Bella neve, ancora compatta e agevole. Tutto il tratto di ghiacciaio fino ai piedi dell’Arbola si alza più o meno gradualmente, mai troppo ripido e mai troppo faticoso e, con l’innevamento di quest’inverno, al momento in totale assenza di crepacci. Ad una sosta, ancora nella parte facile del ghiacciaio, non è mancata l’indispensabile “revisione” attrezzatura di Tino. Una cordata dopo l’altra ci siamo portati alla fine del ghiacciaio sotto la punta vera e propria per attaccare la parte più ripida della montagna. Alle 10 circa la prima cordata è arrivata in vetta ed a seguire tutte le altre, l’ultima verso le 10.30.
Complimenti vicendevoli e foto di rito agli amici e al paesaggio circostante. Il panorama dalla vetta è superbo, almeno quello che siamo riusciti a vedere: ad ovest la Binntal, verso nord-ovest l’Hohsandhorn o Punta Sabbione, il Corno Blinnen; lontana la piramide del Finsteraarhorn ed una miriade di altre vette. A nord-est, a destra del Lago del Sabbione, il Corno di Ban e le altre Punte di Ban che separano il vallone del Sabbione da quello di Nefelgiù. Verso est Vannino e verso sud Devero tutto coperto di nubi.
Ogni tanto qualche nuvola spinta dal vento arrivava a lambire anche noi.
Alle 11, dopo esserci riempiti gli occhi di vette e di panorami e lo stomaco con qualcosa di più concreto, prima che la neve si sfaldasse, a malincuore, abbiamo iniziato la discesa. Raggiunto il ghiacciaio sottostante, il cielo sopra di noi a tratti si velava, senza però portarsi al brutto. Alle 12.15 – 12.30 raggiungevamo la parte bassa del ghiacciaio a quota 2600 m dove ci siamo slegati, tolti ramponi e attrezzatura ed atteso gli ultimi in coda.
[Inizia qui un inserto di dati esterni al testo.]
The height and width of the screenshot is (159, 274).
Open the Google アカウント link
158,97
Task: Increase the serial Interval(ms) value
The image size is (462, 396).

Riorganizzata l’intera comitiva, gambe in spalla, siamo ripartiti per Morasco, altri 800 m di dislivello più un po’ di su e giù, costeggiando il Lago del Sabbione dal ghiacciaio alla diga e prendendoci per alcuni minuti alcune gocce di pioggia rinfrescanti. Dalla diga siamo scesi nel vallone, chi su sentiero, chi divertendosi scivolando sui nevai: quasi tutta la parte centrale del vallone era ancora ricoperta di neve. Quindi la conclusiva ripida discesa sopra il Lago di Morasco, ancora qualche foto ai fiori stupendi che dipingevano i prati, una sosta al bar di Riale a fianco strada per dissetarci e per un’ultima festosa chiacchierata in compagnia e via, verso casa un gruppo dopo l’altro, con l’Arbola nel cuore.